*** Brano da leggere

Da tempo circola nei think tank un’ipotesi chiamata Strategia del Kissinger inverso: Henry Kissinger negli anni 70 staccò la Cina dalla Russia, depotenziando la seconda, e ora sarebbe vantaggioso staccare la Russia dalla Cina per geocircondare la Cina stessa e così condizionarla per ridurne l’aggressività. Da simulazione per addestrare i giovani dottorandi di ricerca in scenaristica strategica e geopolitica economica (nonché gli strumenti di intelligenza artificiale per vedere più cose) tale ipotesi sta diventando un oggetto di studio realistico perché compatibile con il pensiero strategico della futura (in carica dal gennaio 2025) Amministrazione Trump. Valutiamo.



Nel libro “La grande alleanza” (2006, in Italiano, 2007 in Inglese) proposi di includere la Russia nella strategia del G7 (ai tempi ancora G8 con dentro Mosca) per limitare un emergere divergente e pericoloso sul piano globale della Cina autoritaria. L’idea era quella di geocircondare la Cina e mancava una Russia convergente con le democrazie per riuscirci. La realtà andò verso un’altra direzione: la crisi finanziaria del 2007/08 indebolì le democrazie e l’America chiese alla Cina di agire come locomotiva della crescita globale. Sostituì nel 2009 il G7 con un G20 in realtà G2, cioè ipotesi di co-governo sino-americano del pianeta.

******

▸ **Obiettivo A**: Individui nell'elenco ogni riga che contiene la parola "pencil" e la trascriva.

*** Materiale di lavoro

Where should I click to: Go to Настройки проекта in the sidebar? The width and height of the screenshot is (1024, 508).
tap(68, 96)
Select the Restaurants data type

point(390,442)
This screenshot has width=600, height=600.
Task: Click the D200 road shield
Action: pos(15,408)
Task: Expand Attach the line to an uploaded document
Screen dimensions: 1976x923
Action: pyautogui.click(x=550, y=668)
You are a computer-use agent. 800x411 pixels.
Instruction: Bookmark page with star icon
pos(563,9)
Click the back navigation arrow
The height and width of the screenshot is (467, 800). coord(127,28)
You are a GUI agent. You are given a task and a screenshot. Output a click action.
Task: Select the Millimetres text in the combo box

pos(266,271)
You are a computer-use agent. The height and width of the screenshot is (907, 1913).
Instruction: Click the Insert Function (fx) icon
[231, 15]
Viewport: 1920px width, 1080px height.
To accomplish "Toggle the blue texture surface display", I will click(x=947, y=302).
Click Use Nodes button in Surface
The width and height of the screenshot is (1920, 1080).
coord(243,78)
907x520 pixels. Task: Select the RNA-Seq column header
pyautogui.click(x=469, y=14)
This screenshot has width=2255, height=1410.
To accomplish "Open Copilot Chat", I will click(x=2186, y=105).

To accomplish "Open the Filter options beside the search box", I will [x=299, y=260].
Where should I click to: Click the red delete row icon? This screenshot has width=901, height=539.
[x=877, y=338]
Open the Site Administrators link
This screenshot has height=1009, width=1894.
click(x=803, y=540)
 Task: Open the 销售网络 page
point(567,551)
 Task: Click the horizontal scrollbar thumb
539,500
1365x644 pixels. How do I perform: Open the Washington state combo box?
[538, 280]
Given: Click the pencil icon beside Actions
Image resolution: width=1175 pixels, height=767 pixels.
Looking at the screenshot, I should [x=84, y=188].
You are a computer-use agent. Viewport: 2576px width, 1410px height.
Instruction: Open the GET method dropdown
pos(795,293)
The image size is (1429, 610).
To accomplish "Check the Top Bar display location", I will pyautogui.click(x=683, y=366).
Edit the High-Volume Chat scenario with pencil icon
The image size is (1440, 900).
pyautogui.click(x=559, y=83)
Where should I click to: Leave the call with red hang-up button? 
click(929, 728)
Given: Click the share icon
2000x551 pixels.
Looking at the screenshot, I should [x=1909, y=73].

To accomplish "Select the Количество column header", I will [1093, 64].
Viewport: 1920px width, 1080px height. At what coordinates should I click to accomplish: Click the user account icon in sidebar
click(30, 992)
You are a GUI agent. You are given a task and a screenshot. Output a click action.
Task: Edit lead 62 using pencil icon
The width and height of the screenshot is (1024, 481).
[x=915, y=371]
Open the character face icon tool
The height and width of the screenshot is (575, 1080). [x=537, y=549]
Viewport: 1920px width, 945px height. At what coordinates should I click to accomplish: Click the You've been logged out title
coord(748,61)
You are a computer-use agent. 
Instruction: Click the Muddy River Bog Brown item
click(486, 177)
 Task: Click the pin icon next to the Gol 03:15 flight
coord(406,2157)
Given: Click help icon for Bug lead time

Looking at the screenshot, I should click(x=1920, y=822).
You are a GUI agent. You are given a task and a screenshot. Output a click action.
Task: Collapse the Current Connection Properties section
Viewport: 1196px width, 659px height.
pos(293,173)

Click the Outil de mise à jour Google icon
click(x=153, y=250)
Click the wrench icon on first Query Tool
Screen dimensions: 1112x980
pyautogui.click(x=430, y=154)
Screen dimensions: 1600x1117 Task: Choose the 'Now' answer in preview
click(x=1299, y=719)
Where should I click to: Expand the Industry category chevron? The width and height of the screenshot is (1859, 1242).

******

▸ **Obiettivo B**: Riporti tutte le sigle formate dalla lettera G seguita da un numero che compaiono nel brano sulla strategia del Kissinger inverso.

▸ **Esito dell'esercizio A**:
Given: Click the pencil icon beside Actions
Edit the High-Volume Chat scenario with pencil icon
Task: Edit lead 62 using pencil icon

▸ **Esito dell'esercizio B**: G7, G8, G20, G2